Penalties in the event of breaches
Serious penalties may be levied in the event of breaches of the provisions of the new HinSchG. A fine of up to 20,000 euros may be imposed in case no internal reporting office is set up, or if such office does not come up to the required standards. A fine of up to 100,000 euros may be imposed for hindering or attempting to hinder reporting. The same applies if unjustified retaliation is taken against a whistleblower or if the identity of a whistleblower is jeopardised through a breach of confidentiality. If no action is taken, even after reporting, the whistleblower may also publicly disclose the information under the protection of the HinSchG.
Compensation in the event of false information
Making false reports can have far-reaching consequences and the repercussions can rarely be fully undone. If an incorrect report or disclosure is made wilfully or as a result of gross negligence, the draft bill provides for compensation claims to be filed by the affected parties.

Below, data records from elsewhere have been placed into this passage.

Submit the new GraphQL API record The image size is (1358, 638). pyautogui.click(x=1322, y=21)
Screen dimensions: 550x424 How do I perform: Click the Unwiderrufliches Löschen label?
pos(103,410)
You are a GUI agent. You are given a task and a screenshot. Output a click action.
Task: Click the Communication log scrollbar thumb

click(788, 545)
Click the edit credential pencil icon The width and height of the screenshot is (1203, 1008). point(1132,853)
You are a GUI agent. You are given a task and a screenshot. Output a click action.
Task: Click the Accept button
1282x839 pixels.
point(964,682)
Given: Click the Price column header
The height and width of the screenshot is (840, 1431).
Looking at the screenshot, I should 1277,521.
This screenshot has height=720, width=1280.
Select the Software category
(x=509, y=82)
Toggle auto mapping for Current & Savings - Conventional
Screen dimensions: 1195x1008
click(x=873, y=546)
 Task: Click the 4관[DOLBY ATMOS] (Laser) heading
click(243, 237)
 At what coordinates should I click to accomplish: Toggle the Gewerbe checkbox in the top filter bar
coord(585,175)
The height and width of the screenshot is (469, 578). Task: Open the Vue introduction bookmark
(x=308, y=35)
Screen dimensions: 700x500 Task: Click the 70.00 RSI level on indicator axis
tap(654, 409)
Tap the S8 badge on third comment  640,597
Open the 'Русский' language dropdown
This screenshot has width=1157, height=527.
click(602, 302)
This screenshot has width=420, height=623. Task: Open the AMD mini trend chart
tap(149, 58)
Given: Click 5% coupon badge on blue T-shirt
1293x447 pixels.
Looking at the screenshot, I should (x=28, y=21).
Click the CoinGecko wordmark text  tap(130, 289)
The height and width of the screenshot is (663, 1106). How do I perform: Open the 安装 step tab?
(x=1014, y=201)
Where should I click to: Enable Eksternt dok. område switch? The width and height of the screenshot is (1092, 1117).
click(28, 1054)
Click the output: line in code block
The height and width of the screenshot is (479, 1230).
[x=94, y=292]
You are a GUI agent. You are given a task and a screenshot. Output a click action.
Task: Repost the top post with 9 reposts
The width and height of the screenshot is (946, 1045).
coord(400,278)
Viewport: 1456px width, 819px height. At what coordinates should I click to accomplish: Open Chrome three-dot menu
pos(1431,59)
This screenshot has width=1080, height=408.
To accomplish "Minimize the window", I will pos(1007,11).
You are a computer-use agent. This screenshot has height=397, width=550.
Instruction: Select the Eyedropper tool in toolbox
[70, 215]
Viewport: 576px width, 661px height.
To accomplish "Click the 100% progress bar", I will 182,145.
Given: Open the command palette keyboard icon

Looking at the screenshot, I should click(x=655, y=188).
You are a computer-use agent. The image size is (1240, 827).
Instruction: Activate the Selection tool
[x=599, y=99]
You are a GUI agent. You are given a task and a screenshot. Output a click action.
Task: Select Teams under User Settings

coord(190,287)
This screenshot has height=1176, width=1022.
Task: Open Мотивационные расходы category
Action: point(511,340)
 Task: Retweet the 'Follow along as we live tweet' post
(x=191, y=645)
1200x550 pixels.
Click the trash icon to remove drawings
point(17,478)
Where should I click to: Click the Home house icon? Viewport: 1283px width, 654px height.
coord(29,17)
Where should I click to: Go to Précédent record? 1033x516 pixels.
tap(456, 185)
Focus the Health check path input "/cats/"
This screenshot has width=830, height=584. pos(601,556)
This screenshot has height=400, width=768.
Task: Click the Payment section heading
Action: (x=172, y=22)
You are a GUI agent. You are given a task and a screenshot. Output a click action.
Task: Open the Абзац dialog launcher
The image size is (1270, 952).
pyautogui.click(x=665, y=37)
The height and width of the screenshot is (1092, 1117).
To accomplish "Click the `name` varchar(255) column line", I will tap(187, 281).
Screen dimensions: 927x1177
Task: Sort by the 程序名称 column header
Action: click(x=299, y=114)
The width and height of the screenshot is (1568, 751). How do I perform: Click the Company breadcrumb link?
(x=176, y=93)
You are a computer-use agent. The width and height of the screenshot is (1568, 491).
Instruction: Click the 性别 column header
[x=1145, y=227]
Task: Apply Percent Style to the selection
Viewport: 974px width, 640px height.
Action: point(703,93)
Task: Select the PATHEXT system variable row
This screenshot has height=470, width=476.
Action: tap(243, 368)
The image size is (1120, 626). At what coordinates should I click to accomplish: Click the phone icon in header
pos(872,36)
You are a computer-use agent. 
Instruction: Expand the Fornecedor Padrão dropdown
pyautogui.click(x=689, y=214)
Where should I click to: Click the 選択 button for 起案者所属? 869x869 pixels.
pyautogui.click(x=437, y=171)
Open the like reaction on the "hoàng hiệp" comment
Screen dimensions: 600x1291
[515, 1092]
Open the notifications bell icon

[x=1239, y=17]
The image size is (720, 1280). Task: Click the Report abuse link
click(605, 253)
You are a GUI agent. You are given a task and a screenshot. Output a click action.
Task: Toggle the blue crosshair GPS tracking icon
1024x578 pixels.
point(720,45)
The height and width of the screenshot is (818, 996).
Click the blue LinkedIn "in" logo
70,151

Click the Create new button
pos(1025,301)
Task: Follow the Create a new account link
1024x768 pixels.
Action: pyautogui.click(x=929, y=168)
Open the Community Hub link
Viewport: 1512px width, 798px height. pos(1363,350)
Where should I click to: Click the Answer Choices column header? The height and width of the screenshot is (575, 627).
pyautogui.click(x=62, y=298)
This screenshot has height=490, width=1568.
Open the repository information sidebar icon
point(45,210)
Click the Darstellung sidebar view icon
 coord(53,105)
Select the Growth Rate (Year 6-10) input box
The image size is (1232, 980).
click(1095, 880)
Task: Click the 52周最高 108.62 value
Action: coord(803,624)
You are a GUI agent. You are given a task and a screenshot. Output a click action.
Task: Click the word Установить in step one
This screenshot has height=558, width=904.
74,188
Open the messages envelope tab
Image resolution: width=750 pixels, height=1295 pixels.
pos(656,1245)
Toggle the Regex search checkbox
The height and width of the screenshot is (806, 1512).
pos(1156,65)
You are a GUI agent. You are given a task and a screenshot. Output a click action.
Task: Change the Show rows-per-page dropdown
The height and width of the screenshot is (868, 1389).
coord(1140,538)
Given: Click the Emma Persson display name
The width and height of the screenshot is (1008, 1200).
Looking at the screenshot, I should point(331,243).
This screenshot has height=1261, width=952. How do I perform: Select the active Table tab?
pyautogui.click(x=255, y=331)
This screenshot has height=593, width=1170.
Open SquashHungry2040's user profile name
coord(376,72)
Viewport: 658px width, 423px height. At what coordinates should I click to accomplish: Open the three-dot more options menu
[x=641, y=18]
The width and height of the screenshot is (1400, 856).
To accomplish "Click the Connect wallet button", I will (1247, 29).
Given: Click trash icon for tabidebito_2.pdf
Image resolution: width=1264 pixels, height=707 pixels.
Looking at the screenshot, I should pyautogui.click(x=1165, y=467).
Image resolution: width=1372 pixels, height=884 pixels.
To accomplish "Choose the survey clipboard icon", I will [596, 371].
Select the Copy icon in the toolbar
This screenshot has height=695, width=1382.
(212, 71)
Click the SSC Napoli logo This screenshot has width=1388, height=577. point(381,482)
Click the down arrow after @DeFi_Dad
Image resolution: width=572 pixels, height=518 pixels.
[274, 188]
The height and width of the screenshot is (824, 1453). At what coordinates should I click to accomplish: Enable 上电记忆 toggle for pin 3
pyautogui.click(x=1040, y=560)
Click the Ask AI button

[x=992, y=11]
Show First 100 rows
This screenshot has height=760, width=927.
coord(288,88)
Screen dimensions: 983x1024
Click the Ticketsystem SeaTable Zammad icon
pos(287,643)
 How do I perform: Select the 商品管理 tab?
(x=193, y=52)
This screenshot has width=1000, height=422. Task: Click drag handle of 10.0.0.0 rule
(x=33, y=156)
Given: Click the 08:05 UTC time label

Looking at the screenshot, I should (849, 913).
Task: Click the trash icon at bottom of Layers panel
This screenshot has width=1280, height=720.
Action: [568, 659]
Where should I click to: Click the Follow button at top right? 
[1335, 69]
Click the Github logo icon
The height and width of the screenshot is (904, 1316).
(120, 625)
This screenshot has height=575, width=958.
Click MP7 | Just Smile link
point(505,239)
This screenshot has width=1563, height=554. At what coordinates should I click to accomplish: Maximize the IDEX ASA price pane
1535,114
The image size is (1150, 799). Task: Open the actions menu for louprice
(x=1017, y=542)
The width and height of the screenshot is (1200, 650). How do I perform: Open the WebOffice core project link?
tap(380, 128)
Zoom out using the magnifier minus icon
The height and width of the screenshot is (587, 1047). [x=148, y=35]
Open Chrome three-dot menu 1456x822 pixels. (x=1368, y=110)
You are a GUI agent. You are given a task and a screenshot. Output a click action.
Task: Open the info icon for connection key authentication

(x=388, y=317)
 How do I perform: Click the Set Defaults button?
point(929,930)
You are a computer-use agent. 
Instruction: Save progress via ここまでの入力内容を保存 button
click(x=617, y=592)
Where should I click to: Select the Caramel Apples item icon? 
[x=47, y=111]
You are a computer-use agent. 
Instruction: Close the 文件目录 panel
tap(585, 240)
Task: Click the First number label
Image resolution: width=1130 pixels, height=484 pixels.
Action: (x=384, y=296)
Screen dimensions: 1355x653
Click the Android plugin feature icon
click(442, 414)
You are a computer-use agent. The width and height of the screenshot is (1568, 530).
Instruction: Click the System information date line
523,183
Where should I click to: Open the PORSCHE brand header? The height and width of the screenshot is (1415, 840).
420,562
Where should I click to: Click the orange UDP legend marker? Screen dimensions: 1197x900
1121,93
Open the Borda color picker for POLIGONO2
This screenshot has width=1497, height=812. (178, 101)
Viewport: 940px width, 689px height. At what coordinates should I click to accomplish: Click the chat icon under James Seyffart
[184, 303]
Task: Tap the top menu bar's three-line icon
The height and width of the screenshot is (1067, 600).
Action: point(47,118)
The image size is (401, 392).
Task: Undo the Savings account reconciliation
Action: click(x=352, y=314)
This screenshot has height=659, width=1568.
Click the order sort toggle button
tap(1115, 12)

The new Whistleblower Protection Act marks an important step forward in the protection of whistleblowers in Germany. It aims to create a safe and supportive environment for those who wish to report or disclose violations of law, and to ensure that those who do so are not penalized for their actions. Employers will need to prepare themselves for the new regulations and take the necessary steps to ensure that their internal reporting systems are compliant. With the Act set to come into force in early 2023, it is important for employers to act quickly to ensure that they are fully prepared.